Transplant Tolerance
Columbia researchers have pinpointed the immune system mechanism that allows a kidney transplant to be accepted without lifelong immunosuppressant drugs, a significant step toward reducing or eliminating the need for the costly and potentially toxic immunosuppressant drugs and improving long-term transplant success.
Using a new technique for identifying and tracking specific cells, combined with advanced genetic sequencing, the researchers found a set of patient-specific T cells that react to the donor tissue. In patients who reject the organ, these cells increase in number. The cells gradually disappear, however, in patients who accept the organ without immunosuppression; those patients are considered to be immunologically “tolerant” of their donors.
“This new technique has the potential to predict and identify rejection and tolerance in different types of transplant patients,” says study leader Megan Sykes, MD, the Michael J. Friedlander Professor of Medicine, professor of microbiology & immunology and surgical sciences (in surgery), and director of the Columbia Center for Translational Immunology.
When a patient receives a transplant, a unique population of lymphocytes, donor-reactive T cells, emerge to reject the foreign organ.
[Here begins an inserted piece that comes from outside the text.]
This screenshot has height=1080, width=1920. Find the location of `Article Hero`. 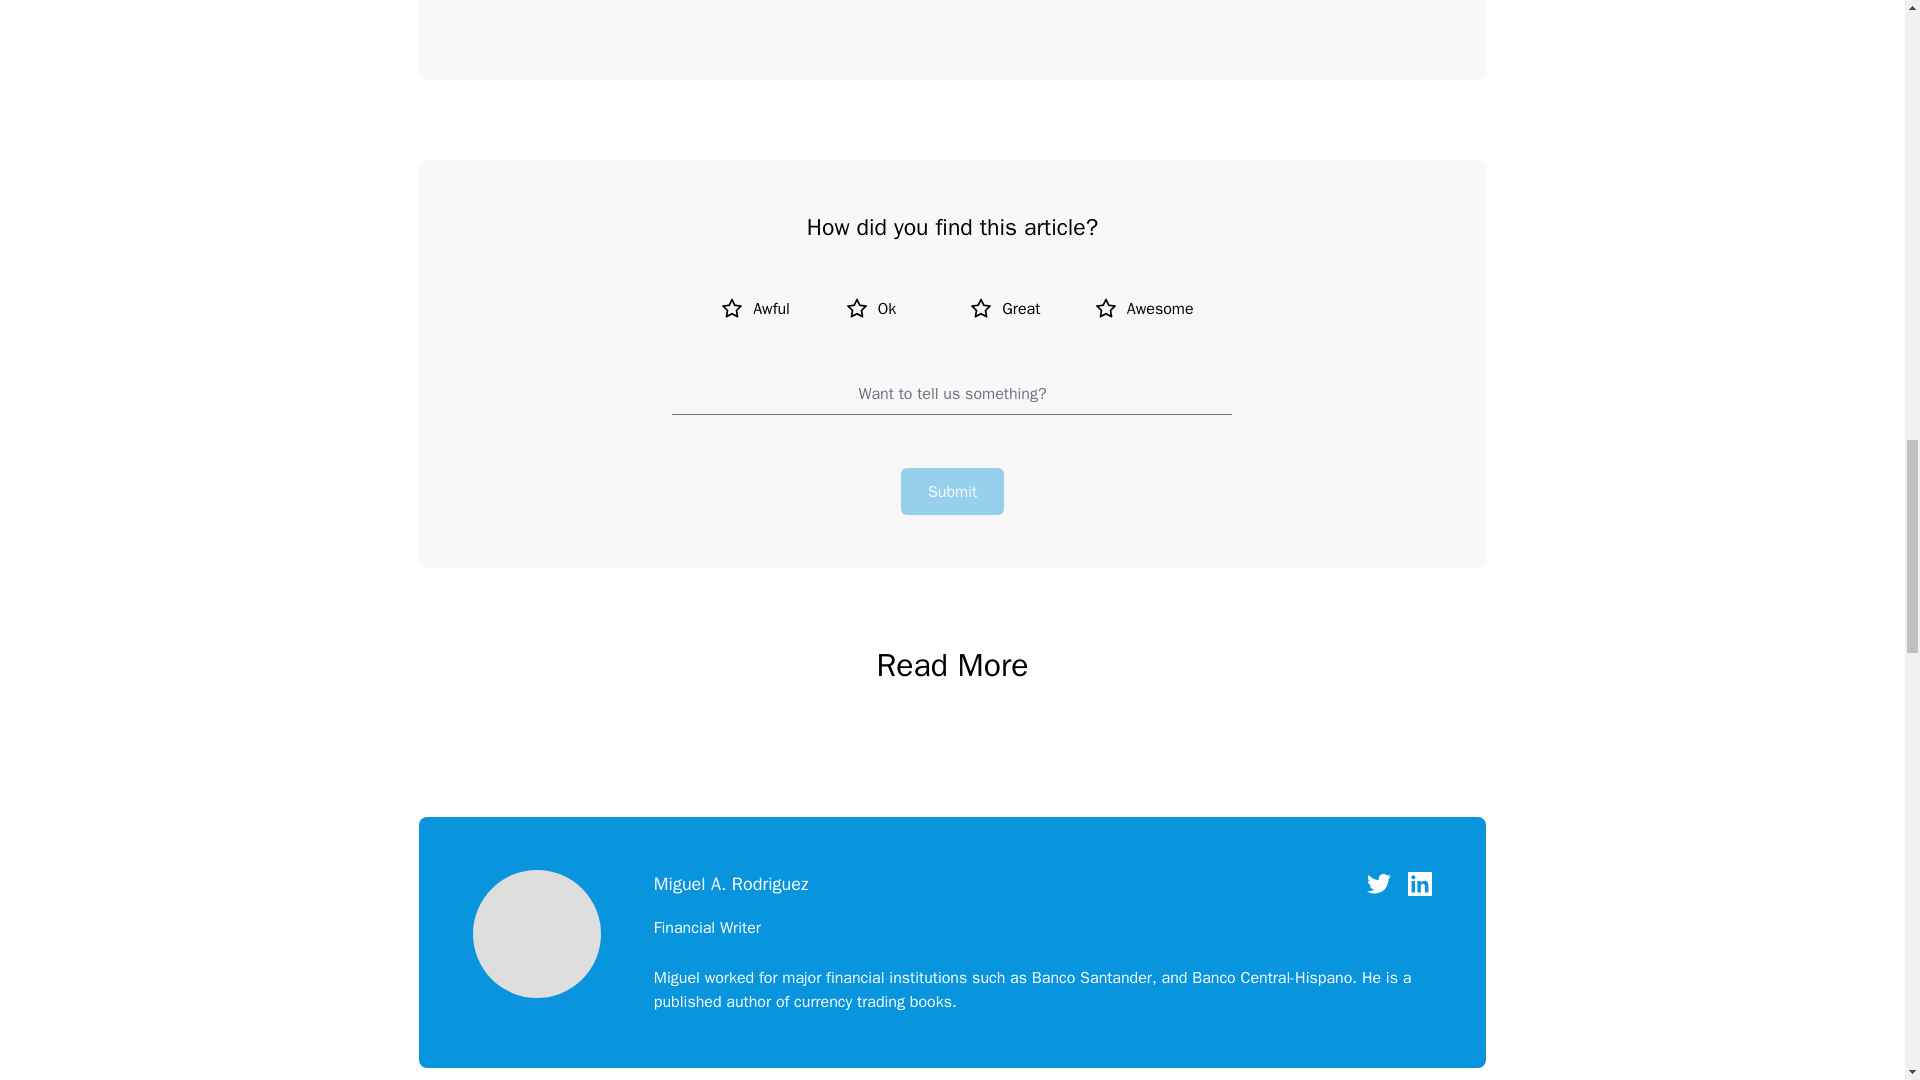

Article Hero is located at coordinates (952, 38).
Immunosuppressant medication is almost always required to prevent rejection of the donor tissue.
Earlier studies suggested that a unique subset of T cells, called regulatory cells, play a role in inducing tolerance, but they seemed not to be involved in maintaining tolerance later on. Furthermore, it was unclear whether donor-reactive T cells actually disappeared or were still present but inactive in long- term tolerant recipients. To learn more, the Columbia team devised a new technique for identifying and tracking these cells.
The researchers used their technique on blood samples taken from six kidney transplant patients. Two of the patients had undergone conventional kidney transplants. The other four received combined kidney and bone marrow transplantation (CKBMT) in a clinical trial and stopped taking immunosuppressants eight months after surgery. CKBMT, an experimental therapy, produces an immune state that combines elements of both the recipient’s and donor’s immune systems. “Our studies have shown that CKBMT induces tolerance of the transplanted organ without the need for long-term immunosuppressants. But we didn’t understand the mechanism behind this tolerance,” says Dr. Sykes, who helped develop CKBMT in the early 2000s as part of a Harvard University–Massachusetts General Hospital team.
In the new study, Columbia researchers identified the donor-reactive T cells in each patient’s blood before transplant and repeated the test after transplant at six, 12, and 18 months. Three of the four patients who underwent CKBMT showed a decrease in donor-reactive T cells and tolerated the transplant. In the fourth CKBMT patient, the donor-reactive cells did not significantly decline over time and the patient rejected the donor kidney. The two patients who had the kidney transplant alone had an increase in donor-reactive T-cell receptors.
“Our findings suggest that deletion of a specific set of donor-reactive T cells is a major mechanism governing tolerance of donor tissue,” says Dr. Sykes. “The study also supports the approach of combining kidney transplants with bone marrow transplants, with its resultant elimination of donor-reactive T cells. This approach needs further study, but so far, all signs indicate that it could eliminate the need for lifelong immunosuppression.”
Immunosuppressant drugs have dramatically increased transplant success, but they have notable drawbacks, including significant side effects and increased risk of cancer, opportunistic infections, hypertension, elevated cholesterol, and other conditions. “On top of all that, the transplants often do not survive permanently because of the drugs and the constant attacks of the recipient’s immune system,” says Dr. Sykes. The team is planning a trial of CKBMT at Columbia.
This is a summary of research published in Science Translational Medicine, Jan. 28, 2015.